(Stored data entries)
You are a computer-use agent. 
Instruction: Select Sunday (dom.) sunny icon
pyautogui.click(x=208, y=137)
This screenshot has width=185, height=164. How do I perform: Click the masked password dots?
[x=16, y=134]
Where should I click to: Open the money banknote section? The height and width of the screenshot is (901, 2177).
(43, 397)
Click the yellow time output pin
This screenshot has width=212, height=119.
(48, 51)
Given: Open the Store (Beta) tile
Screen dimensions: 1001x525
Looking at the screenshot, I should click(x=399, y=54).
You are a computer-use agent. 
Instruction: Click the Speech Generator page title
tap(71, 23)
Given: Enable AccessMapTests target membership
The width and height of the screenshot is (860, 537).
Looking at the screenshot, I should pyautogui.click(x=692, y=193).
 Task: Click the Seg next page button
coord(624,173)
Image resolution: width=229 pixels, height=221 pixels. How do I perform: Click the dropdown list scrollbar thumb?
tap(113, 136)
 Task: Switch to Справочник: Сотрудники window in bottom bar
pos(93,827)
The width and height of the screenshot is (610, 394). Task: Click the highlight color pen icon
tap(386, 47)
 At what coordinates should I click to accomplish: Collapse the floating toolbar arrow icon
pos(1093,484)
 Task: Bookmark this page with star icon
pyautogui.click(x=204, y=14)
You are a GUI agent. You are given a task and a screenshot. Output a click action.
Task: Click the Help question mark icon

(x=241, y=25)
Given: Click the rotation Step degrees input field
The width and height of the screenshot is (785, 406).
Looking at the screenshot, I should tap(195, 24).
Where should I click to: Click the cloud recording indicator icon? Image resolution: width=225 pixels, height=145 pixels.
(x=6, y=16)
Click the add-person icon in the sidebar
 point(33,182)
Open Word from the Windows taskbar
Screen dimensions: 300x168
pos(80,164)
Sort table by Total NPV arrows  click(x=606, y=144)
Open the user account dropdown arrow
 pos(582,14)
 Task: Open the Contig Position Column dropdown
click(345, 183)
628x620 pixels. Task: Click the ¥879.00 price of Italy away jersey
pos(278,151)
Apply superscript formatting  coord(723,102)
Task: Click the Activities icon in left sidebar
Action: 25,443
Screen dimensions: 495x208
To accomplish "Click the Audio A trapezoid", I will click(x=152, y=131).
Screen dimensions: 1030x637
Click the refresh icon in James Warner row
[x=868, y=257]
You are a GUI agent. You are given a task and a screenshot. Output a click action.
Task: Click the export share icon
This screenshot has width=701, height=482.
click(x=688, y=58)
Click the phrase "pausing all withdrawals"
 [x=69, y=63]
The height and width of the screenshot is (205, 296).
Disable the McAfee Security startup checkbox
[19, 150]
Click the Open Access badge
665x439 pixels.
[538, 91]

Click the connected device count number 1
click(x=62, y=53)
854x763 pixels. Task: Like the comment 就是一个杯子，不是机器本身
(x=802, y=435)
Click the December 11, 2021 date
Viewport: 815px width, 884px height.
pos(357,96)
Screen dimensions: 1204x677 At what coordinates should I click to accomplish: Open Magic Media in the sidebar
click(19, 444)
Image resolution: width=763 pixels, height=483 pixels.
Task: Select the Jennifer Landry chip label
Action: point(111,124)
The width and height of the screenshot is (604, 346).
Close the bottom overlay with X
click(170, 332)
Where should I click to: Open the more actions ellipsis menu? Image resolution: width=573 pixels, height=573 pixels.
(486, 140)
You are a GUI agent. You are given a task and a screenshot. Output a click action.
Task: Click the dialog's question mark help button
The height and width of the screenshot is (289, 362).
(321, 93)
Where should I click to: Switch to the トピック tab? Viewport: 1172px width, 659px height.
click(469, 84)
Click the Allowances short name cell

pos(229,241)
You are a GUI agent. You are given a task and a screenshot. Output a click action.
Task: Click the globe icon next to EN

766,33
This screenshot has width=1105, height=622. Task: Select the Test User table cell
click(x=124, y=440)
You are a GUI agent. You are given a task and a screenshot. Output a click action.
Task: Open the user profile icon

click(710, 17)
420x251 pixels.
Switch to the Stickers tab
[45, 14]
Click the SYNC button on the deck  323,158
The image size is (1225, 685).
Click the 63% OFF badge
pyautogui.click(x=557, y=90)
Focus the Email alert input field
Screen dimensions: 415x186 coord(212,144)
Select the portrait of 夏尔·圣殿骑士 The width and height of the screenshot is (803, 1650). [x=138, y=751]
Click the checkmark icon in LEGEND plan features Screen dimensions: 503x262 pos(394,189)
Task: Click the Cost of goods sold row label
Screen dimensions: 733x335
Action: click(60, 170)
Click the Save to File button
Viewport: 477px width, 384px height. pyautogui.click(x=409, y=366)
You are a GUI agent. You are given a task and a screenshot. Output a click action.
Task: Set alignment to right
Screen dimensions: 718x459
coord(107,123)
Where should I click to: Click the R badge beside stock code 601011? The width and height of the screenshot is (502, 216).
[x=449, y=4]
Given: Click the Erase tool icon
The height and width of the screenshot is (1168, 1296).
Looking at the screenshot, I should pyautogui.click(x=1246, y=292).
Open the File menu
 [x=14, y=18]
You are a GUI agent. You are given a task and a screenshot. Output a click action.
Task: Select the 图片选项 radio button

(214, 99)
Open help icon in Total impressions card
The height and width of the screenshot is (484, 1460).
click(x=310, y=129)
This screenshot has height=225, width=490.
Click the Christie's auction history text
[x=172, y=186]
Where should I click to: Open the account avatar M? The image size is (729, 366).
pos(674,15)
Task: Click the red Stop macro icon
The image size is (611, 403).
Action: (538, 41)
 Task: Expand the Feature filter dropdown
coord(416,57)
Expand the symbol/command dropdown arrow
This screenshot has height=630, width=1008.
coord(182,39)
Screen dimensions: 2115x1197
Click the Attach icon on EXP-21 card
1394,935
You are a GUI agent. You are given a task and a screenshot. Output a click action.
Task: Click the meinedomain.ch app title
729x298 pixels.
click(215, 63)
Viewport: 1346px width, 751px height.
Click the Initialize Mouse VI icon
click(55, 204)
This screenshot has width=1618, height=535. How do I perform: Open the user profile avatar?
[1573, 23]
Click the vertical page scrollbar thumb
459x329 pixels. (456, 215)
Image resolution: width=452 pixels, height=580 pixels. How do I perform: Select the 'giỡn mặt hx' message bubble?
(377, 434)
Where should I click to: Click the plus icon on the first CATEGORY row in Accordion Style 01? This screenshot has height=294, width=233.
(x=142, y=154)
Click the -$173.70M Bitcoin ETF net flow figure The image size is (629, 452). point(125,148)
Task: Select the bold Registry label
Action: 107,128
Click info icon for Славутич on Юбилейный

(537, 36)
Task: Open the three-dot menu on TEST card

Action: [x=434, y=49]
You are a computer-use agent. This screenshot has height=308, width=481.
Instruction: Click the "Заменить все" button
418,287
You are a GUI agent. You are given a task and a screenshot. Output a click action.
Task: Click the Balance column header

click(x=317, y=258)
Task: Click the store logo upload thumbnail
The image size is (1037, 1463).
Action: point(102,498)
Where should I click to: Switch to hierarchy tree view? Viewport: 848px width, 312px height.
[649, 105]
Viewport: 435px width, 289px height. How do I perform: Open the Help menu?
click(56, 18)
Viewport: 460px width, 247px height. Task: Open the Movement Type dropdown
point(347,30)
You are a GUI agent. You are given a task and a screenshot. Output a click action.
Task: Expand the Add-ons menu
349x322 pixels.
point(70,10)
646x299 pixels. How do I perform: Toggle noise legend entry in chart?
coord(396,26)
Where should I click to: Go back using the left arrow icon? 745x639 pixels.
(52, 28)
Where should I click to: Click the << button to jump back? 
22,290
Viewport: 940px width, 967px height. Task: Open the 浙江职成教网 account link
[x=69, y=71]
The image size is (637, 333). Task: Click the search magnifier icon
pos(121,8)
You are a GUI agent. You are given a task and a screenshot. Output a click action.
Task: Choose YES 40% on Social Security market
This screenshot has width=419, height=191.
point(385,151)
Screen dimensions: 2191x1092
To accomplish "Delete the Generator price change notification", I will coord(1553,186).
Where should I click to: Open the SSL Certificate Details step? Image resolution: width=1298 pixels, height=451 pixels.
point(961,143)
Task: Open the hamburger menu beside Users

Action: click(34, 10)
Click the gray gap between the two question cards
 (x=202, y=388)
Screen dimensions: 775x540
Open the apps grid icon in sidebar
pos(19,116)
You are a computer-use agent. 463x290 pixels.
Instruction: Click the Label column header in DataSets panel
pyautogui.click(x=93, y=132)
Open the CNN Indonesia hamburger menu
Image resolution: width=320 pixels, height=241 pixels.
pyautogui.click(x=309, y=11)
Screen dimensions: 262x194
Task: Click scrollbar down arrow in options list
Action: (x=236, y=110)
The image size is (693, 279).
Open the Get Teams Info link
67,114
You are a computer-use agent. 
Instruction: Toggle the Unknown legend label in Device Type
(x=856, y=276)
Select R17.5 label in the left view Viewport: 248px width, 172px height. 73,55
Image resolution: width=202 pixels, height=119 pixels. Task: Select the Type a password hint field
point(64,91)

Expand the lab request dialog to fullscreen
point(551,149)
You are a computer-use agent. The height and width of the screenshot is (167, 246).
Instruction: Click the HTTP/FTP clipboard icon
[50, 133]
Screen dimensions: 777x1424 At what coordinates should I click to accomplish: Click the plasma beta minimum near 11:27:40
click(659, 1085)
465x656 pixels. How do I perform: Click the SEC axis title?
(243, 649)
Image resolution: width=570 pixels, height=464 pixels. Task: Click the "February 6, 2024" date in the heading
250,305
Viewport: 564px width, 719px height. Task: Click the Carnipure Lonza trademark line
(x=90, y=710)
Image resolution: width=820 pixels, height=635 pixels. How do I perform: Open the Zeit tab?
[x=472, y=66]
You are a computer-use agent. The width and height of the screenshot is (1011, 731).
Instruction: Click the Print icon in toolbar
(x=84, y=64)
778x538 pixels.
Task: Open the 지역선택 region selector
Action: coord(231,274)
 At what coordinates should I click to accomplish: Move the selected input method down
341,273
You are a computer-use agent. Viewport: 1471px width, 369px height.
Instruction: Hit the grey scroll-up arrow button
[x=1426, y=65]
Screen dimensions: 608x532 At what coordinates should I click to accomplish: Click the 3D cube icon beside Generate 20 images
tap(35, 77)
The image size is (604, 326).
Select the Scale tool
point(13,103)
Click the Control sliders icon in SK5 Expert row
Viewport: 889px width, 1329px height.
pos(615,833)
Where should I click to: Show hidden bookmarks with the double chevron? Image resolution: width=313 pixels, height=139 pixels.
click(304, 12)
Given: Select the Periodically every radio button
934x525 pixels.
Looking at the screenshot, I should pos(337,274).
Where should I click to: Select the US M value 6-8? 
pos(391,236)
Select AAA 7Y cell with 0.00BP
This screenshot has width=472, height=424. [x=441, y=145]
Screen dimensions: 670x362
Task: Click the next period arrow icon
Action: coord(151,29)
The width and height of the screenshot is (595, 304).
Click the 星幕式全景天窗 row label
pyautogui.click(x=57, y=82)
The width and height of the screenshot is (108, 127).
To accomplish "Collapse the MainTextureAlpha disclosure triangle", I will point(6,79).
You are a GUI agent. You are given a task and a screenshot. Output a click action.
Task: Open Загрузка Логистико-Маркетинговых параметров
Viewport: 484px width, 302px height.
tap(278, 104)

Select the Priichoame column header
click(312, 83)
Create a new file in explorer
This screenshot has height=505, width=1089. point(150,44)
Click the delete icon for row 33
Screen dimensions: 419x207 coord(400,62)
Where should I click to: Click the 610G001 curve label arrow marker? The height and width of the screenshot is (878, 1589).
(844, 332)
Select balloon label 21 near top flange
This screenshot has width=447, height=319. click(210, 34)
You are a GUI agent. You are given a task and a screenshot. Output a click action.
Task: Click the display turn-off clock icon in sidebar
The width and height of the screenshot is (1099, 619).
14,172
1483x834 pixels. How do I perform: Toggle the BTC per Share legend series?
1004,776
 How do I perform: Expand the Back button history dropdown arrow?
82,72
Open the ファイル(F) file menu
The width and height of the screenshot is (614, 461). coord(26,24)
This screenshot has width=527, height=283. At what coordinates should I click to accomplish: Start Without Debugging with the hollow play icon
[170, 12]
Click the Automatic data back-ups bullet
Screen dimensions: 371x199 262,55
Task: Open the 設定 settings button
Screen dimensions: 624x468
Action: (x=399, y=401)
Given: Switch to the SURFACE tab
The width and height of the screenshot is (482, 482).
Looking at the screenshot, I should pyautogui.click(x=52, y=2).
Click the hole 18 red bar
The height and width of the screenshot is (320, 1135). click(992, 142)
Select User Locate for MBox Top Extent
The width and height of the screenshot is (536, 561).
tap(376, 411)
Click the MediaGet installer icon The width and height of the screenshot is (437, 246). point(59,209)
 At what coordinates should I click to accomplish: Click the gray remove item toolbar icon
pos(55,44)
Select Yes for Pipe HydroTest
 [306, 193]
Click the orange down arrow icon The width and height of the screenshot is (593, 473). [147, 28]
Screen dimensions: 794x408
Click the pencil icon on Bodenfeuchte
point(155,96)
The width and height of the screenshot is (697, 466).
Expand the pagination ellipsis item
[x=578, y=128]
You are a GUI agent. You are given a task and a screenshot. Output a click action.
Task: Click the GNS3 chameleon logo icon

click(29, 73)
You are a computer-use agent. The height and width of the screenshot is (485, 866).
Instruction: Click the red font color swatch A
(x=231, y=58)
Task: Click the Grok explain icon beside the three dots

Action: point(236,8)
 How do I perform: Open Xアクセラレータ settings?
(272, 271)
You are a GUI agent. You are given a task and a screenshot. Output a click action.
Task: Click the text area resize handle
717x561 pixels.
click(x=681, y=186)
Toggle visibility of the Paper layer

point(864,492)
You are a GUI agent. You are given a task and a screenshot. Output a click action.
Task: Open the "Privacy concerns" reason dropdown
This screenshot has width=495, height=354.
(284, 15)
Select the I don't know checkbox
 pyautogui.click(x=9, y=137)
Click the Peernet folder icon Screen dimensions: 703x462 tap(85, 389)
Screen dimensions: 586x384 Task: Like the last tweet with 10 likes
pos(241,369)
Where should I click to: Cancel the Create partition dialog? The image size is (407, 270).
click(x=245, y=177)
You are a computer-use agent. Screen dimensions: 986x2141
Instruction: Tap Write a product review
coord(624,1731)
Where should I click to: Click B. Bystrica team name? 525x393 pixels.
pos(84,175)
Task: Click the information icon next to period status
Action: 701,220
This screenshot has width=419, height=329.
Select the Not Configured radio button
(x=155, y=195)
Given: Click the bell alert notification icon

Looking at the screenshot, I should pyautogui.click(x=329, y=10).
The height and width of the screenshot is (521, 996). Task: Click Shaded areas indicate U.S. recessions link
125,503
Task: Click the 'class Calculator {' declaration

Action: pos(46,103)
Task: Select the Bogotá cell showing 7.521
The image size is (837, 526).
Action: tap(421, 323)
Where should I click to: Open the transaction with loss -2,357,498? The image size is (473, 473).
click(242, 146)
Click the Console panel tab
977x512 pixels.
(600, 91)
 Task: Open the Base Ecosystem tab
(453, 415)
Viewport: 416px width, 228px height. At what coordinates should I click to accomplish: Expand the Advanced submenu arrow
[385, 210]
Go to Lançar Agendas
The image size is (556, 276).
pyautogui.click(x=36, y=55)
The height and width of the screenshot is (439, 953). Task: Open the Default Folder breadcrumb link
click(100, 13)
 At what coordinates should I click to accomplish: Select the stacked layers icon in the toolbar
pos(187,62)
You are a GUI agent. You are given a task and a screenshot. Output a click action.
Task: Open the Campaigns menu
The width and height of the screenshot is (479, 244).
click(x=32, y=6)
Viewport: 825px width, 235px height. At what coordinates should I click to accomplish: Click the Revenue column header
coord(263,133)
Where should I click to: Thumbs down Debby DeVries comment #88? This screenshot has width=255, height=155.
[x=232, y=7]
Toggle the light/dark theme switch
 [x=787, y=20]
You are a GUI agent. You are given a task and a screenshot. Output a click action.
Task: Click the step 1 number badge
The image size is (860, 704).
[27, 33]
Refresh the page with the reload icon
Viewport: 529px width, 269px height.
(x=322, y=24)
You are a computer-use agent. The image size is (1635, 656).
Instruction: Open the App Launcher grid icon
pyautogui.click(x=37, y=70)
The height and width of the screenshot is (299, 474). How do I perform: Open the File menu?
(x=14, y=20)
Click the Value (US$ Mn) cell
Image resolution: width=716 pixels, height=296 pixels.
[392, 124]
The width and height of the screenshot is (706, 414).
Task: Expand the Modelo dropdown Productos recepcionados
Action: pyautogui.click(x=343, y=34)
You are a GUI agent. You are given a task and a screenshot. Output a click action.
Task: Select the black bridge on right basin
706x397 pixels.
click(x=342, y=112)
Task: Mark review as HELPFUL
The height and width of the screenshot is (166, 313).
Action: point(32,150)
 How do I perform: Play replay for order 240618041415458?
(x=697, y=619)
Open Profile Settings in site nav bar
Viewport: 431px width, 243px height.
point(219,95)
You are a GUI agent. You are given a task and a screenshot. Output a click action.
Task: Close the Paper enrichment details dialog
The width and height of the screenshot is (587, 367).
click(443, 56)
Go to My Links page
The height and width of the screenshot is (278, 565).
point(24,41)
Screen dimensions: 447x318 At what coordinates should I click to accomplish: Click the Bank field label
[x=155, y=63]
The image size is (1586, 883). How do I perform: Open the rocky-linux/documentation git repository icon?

### Assigned task
The expected output is each line of the records above that includes the word "right".

### Written response
Task: Set alignment to right
Task: Select the black bridge on right basin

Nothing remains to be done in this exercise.